> Document excerpt
An October 2007 study, published in the Journal of Medical Ethics, found that "rates of assisted dying in Oregon and in the Netherlands showed no evidence of heightened risk for the elderly, women, the uninsured (inapplicable in the Netherlands, where all are insured), people with low educational status, the poor, the physically disabled or chronically ill, minors, people with psychiatric illnesses including depression, or racial or ethnic minorities, compared with background populations. The only group with a heightened risk was people with AIDS."

A 2009 review study of euthanasia in the Netherlands concluded that no slippery slope effect has occurred, while another study of the same year found that abuse of the Dutch euthanasia system is rare. In 2010, a study found that there is no evidence that legalizing assisted suicide will lead us down the slippery slope to involuntary euthanasia.

Most critics rely predominantly on Dutch evidence of cases of "termination of life without an explicit request" as evidence for the slide from voluntary euthanasia to non-voluntary euthanasia. One commenter wrote that critics who rely on this slippery slope argument often omit two important elements, thereby using flawed logic. First, the argument is only effective against legalization if it is legalization which causes the slippery slope; and secondly, it is only effective if it is used comparatively, to show that the slope is more slippery in the Netherlands than it is in jurisdictions which have not legalized assisted suicide or euthanasia. Since these questions have not been addressed by critics, little attention has been paid to available evidence on causation and comparability.

> Input data
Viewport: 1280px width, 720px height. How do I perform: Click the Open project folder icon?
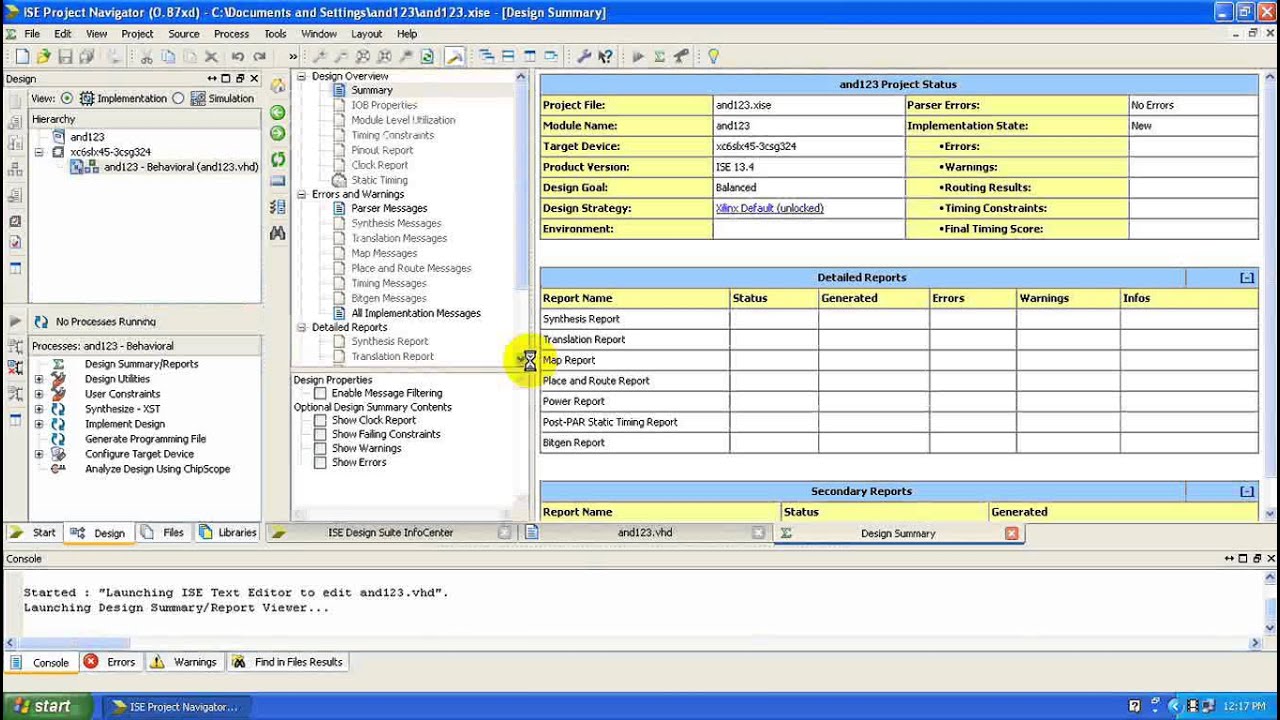[x=43, y=57]
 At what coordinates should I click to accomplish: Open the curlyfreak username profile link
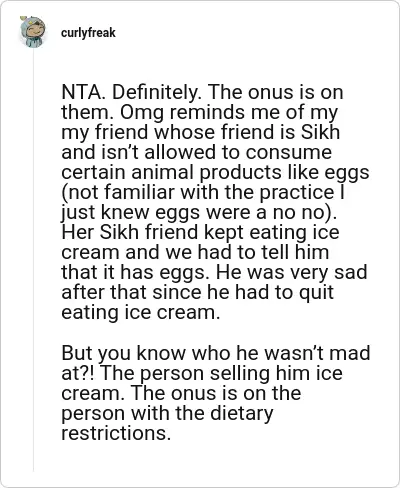[x=88, y=33]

> Exercises
1. Write out the part of the euthanasia passage that opens with the words containing "An October 2007" and closes with "to involuntary euthanasia.".
2. Answer these questions using the euthanasia passage:
(a) In which journal was the October 2007 study published?
(b) What did the second 2009 study find about abuse of the Dutch euthanasia system?
(c) What Dutch evidence do most critics rely on for the slide from voluntary to non-voluntary euthanasia?
The material is separate from the euthanasia passage and unrelated to it.

> Answer list
1.
An October 2007 study, published in the Journal of Medical Ethics, found that "rates of assisted dying in Oregon and in the Netherlands showed no evidence of heightened risk for the elderly, women, the uninsured (inapplicable in the Netherlands, where all are insured), people with low educational status, the poor, the physically disabled or chronically ill, minors, people with psychiatric illnesses including depression, or racial or ethnic minorities, compared with background populations. The only group with a heightened risk was people with AIDS."

A 2009 review study of euthanasia in the Netherlands concluded that no slippery slope effect has occurred, while another study of the same year found that abuse of the Dutch euthanasia system is rare. In 2010, a study found that there is no evidence that legalizing assisted suicide will lead us down the slippery slope to involuntary euthanasia.

2.
(a) The Journal of Medical Ethics.
(b) It found that such abuse is rare.
(c) Dutch evidence of cases of "termination of life without an explicit request."